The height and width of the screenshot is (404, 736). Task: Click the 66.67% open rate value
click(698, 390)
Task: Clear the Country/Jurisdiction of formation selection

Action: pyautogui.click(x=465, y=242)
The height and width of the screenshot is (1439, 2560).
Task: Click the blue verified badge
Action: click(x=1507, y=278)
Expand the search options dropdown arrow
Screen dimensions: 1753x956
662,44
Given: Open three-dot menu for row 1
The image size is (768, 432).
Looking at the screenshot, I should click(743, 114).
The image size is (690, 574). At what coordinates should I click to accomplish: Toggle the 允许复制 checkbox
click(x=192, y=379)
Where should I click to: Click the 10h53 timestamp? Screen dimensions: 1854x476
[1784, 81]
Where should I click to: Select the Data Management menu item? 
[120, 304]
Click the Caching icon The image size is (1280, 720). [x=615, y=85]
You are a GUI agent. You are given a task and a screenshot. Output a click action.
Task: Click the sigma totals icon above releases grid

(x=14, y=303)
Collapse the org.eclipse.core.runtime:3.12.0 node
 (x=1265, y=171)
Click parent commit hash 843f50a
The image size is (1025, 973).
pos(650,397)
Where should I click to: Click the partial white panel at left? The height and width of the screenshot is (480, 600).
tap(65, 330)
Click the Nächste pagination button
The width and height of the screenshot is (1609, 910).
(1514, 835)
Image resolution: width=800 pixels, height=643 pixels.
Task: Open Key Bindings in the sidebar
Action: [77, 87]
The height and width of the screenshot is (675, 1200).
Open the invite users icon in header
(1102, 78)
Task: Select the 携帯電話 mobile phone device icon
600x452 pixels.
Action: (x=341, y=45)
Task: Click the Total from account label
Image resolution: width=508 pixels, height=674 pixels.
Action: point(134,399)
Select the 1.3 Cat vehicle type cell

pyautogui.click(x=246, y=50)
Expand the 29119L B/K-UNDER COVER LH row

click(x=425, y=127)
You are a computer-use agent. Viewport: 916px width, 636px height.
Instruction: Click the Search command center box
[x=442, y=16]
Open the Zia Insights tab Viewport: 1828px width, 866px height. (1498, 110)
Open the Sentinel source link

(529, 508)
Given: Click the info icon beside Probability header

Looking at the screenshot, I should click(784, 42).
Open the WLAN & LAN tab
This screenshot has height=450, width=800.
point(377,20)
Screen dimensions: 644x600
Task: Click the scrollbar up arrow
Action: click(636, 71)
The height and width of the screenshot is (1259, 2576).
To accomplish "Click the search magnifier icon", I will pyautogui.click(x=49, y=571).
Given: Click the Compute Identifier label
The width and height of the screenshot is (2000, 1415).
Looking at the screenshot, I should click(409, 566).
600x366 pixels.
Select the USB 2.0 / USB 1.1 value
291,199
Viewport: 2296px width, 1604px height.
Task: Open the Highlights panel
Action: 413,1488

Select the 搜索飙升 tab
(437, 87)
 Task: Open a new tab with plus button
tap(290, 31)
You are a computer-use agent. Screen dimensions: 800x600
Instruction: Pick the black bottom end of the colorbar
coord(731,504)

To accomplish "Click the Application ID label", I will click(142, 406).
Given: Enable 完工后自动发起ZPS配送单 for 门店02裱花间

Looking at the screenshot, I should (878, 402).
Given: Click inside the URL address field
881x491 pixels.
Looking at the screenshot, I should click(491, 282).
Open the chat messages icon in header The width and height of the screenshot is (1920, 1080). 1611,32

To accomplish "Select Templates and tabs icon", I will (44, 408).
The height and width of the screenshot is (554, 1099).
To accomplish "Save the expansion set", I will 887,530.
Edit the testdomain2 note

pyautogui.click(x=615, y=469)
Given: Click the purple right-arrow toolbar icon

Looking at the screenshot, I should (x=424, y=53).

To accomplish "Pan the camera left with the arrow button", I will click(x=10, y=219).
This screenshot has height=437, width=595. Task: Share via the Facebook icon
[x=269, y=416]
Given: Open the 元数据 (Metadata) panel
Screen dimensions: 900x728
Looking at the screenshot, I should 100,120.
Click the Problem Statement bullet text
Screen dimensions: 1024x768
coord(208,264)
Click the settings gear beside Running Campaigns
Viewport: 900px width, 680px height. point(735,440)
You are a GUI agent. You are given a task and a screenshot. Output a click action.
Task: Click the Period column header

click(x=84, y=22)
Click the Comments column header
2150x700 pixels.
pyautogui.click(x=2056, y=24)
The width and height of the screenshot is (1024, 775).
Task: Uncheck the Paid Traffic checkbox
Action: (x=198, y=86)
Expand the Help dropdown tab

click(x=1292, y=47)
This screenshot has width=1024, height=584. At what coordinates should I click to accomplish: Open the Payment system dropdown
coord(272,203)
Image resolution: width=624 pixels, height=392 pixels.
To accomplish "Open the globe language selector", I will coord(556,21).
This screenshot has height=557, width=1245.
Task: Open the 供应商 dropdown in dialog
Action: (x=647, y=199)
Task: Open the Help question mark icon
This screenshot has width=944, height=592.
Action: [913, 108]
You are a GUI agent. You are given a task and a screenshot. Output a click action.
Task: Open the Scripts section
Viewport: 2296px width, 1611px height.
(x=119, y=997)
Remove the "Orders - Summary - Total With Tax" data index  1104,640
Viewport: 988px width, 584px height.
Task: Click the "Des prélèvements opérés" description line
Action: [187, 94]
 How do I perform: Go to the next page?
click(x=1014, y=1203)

+++++

## Problem details
Copy out every one of the entries above, word for word and with nothing changed.

## Exercise result
The height and width of the screenshot is (404, 736). Task: Click the 66.67% open rate value
click(698, 390)
Task: Clear the Country/Jurisdiction of formation selection

Action: pyautogui.click(x=465, y=242)
The height and width of the screenshot is (1439, 2560).
Task: Click the blue verified badge
Action: click(x=1507, y=278)
Expand the search options dropdown arrow
Screen dimensions: 1753x956
662,44
Given: Open three-dot menu for row 1
The image size is (768, 432).
Looking at the screenshot, I should click(743, 114).
The image size is (690, 574). At what coordinates should I click to accomplish: Toggle the 允许复制 checkbox
click(x=192, y=379)
Where should I click to: Click the 10h53 timestamp? Screen dimensions: 1854x476
[1784, 81]
Where should I click to: Select the Data Management menu item? 
[120, 304]
Click the Caching icon The image size is (1280, 720). [x=615, y=85]
You are a GUI agent. You are given a task and a screenshot. Output a click action.
Task: Click the sigma totals icon above releases grid

(x=14, y=303)
Collapse the org.eclipse.core.runtime:3.12.0 node
 (x=1265, y=171)
Click parent commit hash 843f50a
The image size is (1025, 973).
pos(650,397)
Where should I click to: Click the partial white panel at left? The height and width of the screenshot is (480, 600).
tap(65, 330)
Click the Nächste pagination button
The width and height of the screenshot is (1609, 910).
(1514, 835)
Image resolution: width=800 pixels, height=643 pixels.
Task: Open Key Bindings in the sidebar
Action: [77, 87]
The height and width of the screenshot is (675, 1200).
Open the invite users icon in header
(1102, 78)
Task: Select the 携帯電話 mobile phone device icon
600x452 pixels.
Action: (x=341, y=45)
Task: Click the Total from account label
Image resolution: width=508 pixels, height=674 pixels.
Action: point(134,399)
Select the 1.3 Cat vehicle type cell

pyautogui.click(x=246, y=50)
Expand the 29119L B/K-UNDER COVER LH row

click(x=425, y=127)
You are a computer-use agent. Viewport: 916px width, 636px height.
Instruction: Click the Search command center box
[x=442, y=16]
Open the Zia Insights tab Viewport: 1828px width, 866px height. (1498, 110)
Open the Sentinel source link

(529, 508)
Given: Click the info icon beside Probability header

Looking at the screenshot, I should click(784, 42).
Open the WLAN & LAN tab
This screenshot has height=450, width=800.
point(377,20)
Screen dimensions: 644x600
Task: Click the scrollbar up arrow
Action: click(636, 71)
The height and width of the screenshot is (1259, 2576).
To accomplish "Click the search magnifier icon", I will pyautogui.click(x=49, y=571).
Given: Click the Compute Identifier label
The width and height of the screenshot is (2000, 1415).
Looking at the screenshot, I should click(409, 566).
600x366 pixels.
Select the USB 2.0 / USB 1.1 value
291,199
Viewport: 2296px width, 1604px height.
Task: Open the Highlights panel
Action: 413,1488

Select the 搜索飙升 tab
(437, 87)
 Task: Open a new tab with plus button
tap(290, 31)
You are a computer-use agent. Screen dimensions: 800x600
Instruction: Pick the black bottom end of the colorbar
coord(731,504)

To accomplish "Click the Application ID label", I will click(142, 406).
Given: Enable 完工后自动发起ZPS配送单 for 门店02裱花间

Looking at the screenshot, I should (878, 402).
Given: Click inside the URL address field
881x491 pixels.
Looking at the screenshot, I should click(491, 282).
Open the chat messages icon in header The width and height of the screenshot is (1920, 1080). 1611,32

To accomplish "Select Templates and tabs icon", I will (44, 408).
The height and width of the screenshot is (554, 1099).
To accomplish "Save the expansion set", I will 887,530.
Edit the testdomain2 note

pyautogui.click(x=615, y=469)
Given: Click the purple right-arrow toolbar icon

Looking at the screenshot, I should (x=424, y=53).

To accomplish "Pan the camera left with the arrow button", I will click(x=10, y=219).
This screenshot has height=437, width=595. Task: Share via the Facebook icon
[x=269, y=416]
Given: Open the 元数据 (Metadata) panel
Screen dimensions: 900x728
Looking at the screenshot, I should 100,120.
Click the Problem Statement bullet text
Screen dimensions: 1024x768
coord(208,264)
Click the settings gear beside Running Campaigns
Viewport: 900px width, 680px height. point(735,440)
You are a GUI agent. You are given a task and a screenshot. Output a click action.
Task: Click the Period column header

click(x=84, y=22)
Click the Comments column header
2150x700 pixels.
pyautogui.click(x=2056, y=24)
The width and height of the screenshot is (1024, 775).
Task: Uncheck the Paid Traffic checkbox
Action: (x=198, y=86)
Expand the Help dropdown tab

click(x=1292, y=47)
This screenshot has width=1024, height=584. At what coordinates should I click to accomplish: Open the Payment system dropdown
coord(272,203)
Image resolution: width=624 pixels, height=392 pixels.
To accomplish "Open the globe language selector", I will coord(556,21).
This screenshot has height=557, width=1245.
Task: Open the 供应商 dropdown in dialog
Action: (x=647, y=199)
Task: Open the Help question mark icon
This screenshot has width=944, height=592.
Action: [913, 108]
You are a GUI agent. You are given a task and a screenshot. Output a click action.
Task: Open the Scripts section
Viewport: 2296px width, 1611px height.
(x=119, y=997)
Remove the "Orders - Summary - Total With Tax" data index  1104,640
Viewport: 988px width, 584px height.
Task: Click the "Des prélèvements opérés" description line
Action: [187, 94]
 How do I perform: Go to the next page?
click(x=1014, y=1203)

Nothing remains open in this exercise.